• **RECORDS SHOWN**:
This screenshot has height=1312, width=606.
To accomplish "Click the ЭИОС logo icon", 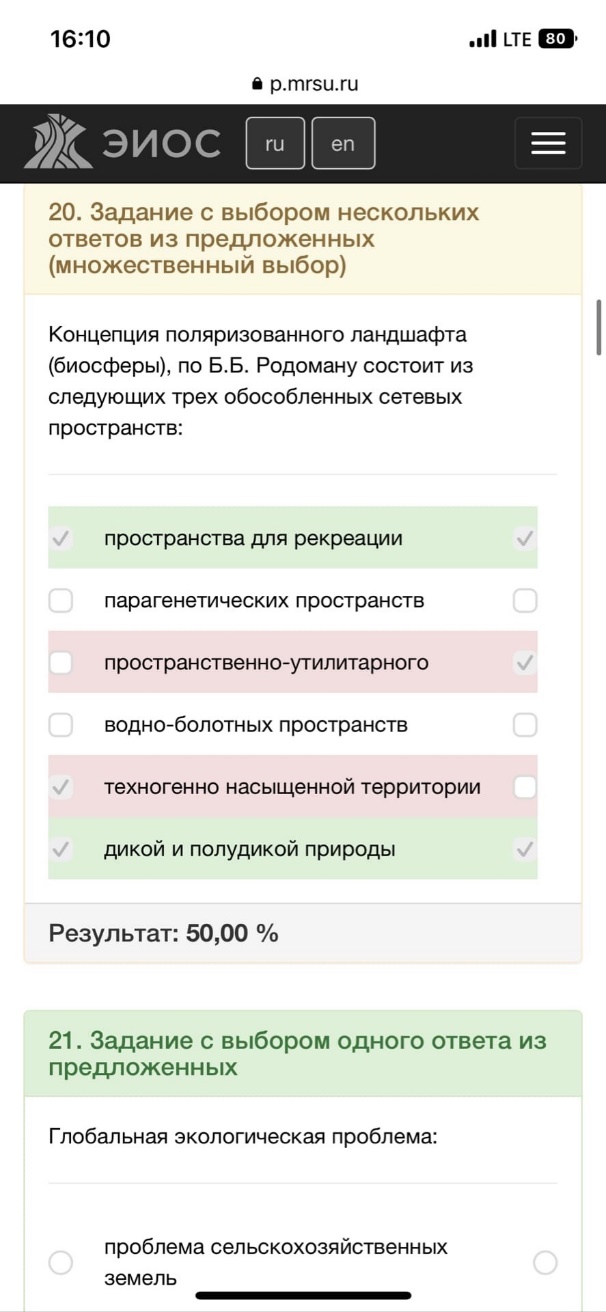I will tap(61, 143).
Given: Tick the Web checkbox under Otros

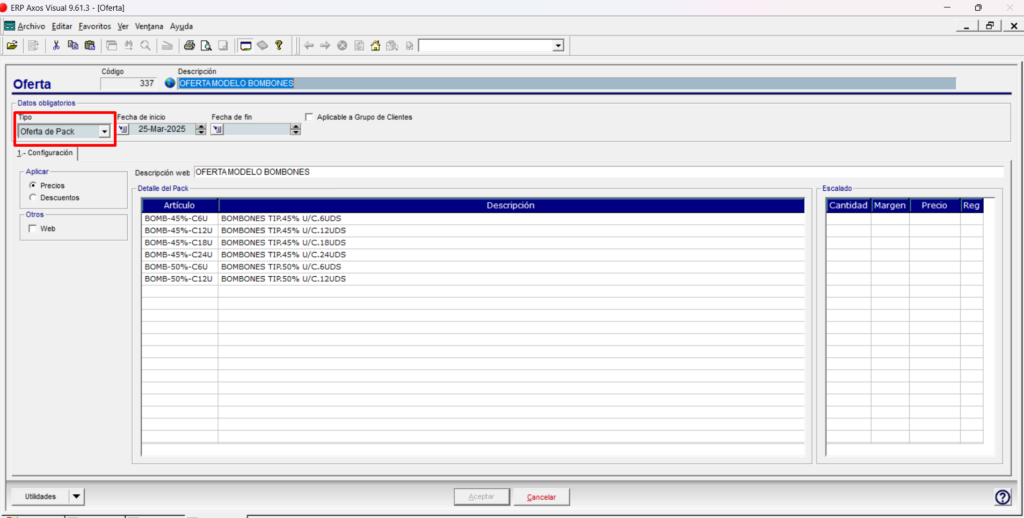Looking at the screenshot, I should tap(33, 229).
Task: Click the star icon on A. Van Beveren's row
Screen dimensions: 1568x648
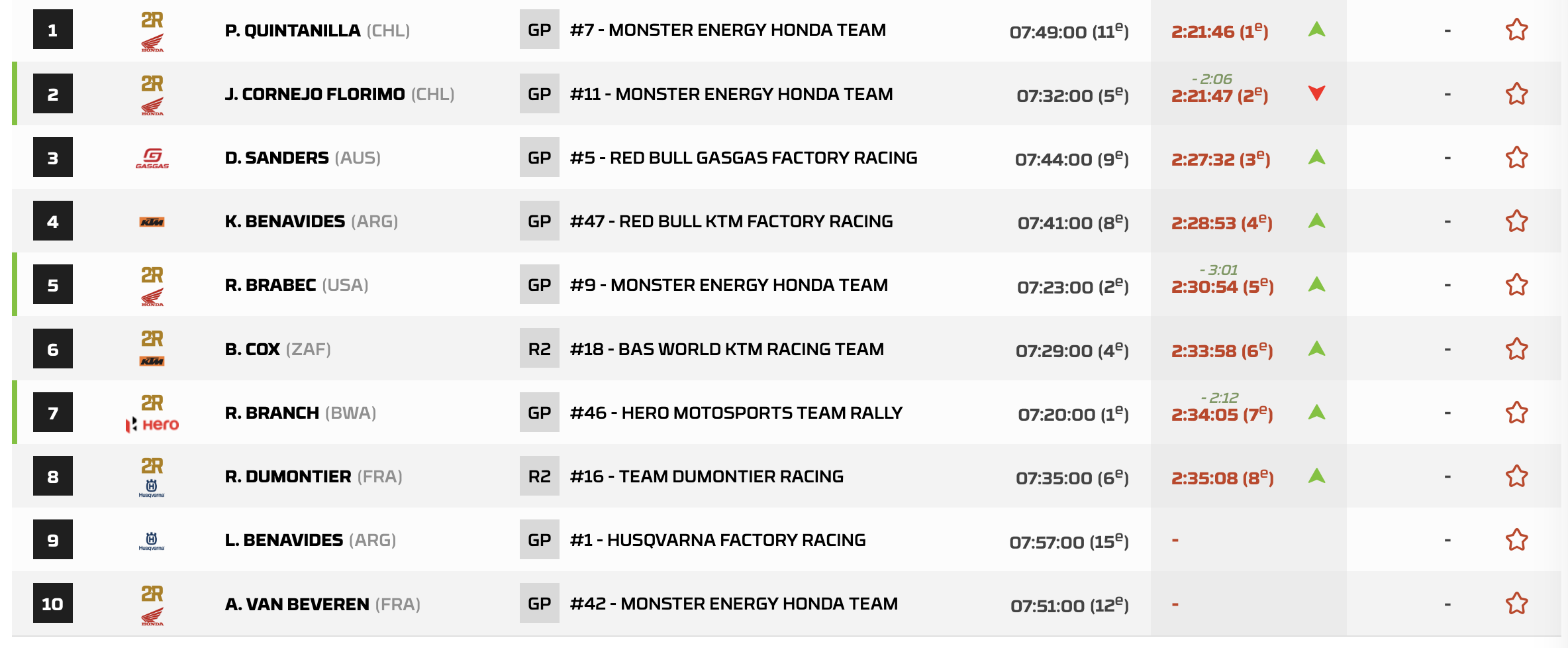Action: point(1516,604)
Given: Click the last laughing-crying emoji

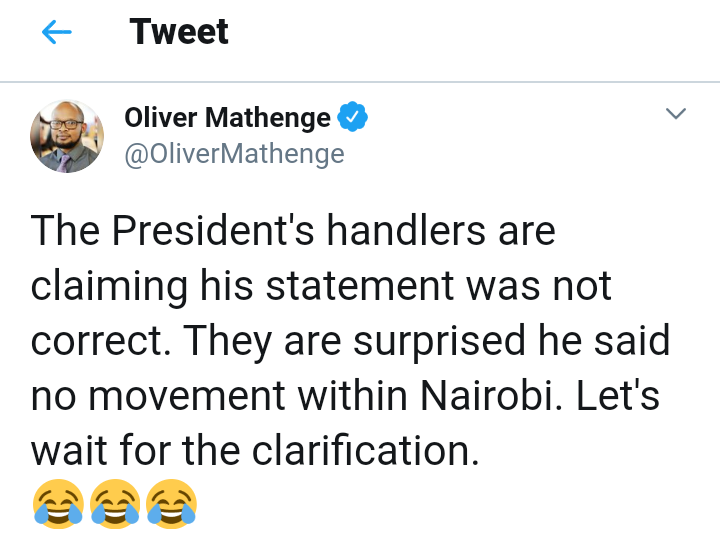Looking at the screenshot, I should [171, 503].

• **ASSIGNED TASK**: Transcribe exactly the lines running from the line with "Task: Click the" to the last line of the entries. Pictures stay out of the copy.

• **REPLY**:
Task: Click the star icon on A. Van Beveren's row
Screen dimensions: 1568x648
Action: point(1516,604)
Given: Click the last laughing-crying emoji

Looking at the screenshot, I should [171, 503].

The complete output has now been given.